Selecting causal inference models for estimating individualized treatment effects (ITE) from observational data presents a unique challenge since the counterfactual outcomes are never observed. The problem is challenged further in the unsupervised domain adaptation (UDA) setting where we only have access to labeled samples in the source domain, but desire selecting a model that achieves good performance on a target domain for which only unlabeled samples are available. Existing techniques for UDA model selection are designed for the predictive setting. These methods examine discriminative density ratios between the input covariates in the source and target domain and do not factor in the models predictions in the target domain. Because of this, two models with identical performance on the source domain would receive the same risk score by existing methods, but in reality, have significantly different performance in the test domain.
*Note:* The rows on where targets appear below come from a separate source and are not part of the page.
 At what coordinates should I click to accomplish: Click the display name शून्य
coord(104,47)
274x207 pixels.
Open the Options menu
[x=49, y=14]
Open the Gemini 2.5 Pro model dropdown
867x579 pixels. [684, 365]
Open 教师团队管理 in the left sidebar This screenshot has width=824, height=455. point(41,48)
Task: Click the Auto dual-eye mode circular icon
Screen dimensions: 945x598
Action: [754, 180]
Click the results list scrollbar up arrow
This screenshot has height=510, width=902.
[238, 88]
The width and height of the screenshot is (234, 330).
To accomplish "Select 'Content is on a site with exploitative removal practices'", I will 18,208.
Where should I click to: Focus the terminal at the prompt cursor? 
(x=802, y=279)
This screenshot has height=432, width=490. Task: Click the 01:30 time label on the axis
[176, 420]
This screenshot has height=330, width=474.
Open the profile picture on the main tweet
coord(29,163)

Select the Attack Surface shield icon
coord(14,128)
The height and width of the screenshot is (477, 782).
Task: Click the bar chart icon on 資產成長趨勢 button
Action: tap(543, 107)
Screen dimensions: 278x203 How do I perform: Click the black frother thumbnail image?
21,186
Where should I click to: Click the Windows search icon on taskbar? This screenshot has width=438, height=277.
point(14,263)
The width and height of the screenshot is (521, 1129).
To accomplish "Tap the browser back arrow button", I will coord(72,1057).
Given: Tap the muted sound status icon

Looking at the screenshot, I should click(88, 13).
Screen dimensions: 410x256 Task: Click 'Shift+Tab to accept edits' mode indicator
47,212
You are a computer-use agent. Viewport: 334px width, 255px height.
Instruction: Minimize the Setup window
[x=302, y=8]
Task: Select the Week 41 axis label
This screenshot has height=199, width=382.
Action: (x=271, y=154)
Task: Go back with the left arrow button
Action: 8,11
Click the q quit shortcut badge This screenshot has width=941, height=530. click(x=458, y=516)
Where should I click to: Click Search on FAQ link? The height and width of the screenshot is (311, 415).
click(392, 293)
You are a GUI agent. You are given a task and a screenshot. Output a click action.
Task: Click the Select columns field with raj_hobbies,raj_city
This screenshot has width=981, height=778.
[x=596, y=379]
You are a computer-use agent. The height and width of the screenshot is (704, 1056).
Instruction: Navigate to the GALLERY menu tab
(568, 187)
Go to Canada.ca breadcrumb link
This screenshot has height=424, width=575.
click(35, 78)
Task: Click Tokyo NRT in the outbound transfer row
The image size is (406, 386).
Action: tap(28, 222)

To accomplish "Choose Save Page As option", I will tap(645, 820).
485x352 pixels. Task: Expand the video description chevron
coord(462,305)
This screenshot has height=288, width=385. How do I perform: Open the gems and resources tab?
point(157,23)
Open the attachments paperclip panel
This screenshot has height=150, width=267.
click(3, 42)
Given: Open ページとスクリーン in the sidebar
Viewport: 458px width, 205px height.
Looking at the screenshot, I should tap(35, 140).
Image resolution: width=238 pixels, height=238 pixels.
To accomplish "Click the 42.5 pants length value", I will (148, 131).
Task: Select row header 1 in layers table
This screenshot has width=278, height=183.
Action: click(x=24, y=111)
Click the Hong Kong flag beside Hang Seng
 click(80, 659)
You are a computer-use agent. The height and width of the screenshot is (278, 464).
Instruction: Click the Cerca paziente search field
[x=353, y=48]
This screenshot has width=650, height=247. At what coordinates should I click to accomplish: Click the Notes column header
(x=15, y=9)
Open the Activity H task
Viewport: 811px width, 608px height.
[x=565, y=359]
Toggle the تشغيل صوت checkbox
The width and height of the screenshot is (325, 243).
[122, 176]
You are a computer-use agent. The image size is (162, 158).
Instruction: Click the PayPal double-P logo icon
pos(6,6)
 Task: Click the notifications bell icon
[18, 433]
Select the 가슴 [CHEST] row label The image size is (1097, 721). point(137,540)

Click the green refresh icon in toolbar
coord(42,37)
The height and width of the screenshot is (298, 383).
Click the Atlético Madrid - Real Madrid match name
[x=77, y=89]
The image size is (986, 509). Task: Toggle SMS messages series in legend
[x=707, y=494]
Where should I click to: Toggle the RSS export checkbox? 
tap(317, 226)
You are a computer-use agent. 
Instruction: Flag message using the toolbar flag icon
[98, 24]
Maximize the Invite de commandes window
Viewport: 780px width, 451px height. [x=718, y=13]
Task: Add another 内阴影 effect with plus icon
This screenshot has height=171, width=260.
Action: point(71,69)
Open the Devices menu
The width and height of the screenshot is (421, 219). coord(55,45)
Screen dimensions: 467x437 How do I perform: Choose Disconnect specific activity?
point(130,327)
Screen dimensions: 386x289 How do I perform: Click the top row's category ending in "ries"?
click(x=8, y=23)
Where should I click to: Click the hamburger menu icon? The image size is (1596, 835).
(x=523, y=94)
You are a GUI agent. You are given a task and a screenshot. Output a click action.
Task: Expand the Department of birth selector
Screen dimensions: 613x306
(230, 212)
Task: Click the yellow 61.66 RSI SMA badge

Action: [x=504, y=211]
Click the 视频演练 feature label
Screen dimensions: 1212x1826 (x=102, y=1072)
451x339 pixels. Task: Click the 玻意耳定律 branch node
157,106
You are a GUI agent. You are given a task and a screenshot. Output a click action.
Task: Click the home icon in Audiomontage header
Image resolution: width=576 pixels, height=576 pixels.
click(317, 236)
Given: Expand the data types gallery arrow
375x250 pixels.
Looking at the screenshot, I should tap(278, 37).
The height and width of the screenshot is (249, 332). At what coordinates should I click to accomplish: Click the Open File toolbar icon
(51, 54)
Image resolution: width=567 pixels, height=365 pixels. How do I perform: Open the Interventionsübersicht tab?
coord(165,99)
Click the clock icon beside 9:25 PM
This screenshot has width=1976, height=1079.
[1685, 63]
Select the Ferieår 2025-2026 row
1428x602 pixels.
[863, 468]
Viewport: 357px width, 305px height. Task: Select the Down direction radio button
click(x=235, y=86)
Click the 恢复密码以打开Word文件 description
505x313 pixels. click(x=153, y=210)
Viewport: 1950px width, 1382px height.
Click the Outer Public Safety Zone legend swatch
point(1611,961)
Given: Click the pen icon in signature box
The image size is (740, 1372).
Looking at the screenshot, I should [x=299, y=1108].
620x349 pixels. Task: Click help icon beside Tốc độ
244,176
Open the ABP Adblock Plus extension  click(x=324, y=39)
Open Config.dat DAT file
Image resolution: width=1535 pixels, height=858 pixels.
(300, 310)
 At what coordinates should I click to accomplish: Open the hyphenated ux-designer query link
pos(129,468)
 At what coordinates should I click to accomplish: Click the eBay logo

We leverage the invariance of causal structures across domains to propose a novel model selection metric specifically designed for ITE methods under the UDA setting. In particular, we propose selecting models whose predictions of interventions effects satisfy known causal structures in the target domain. Experimentally, our method selects ITE models that are more robust to covariate shifts on several healthcare datasets, including estimating the effect of ventilation in COVID-19 patients from different geographic locations.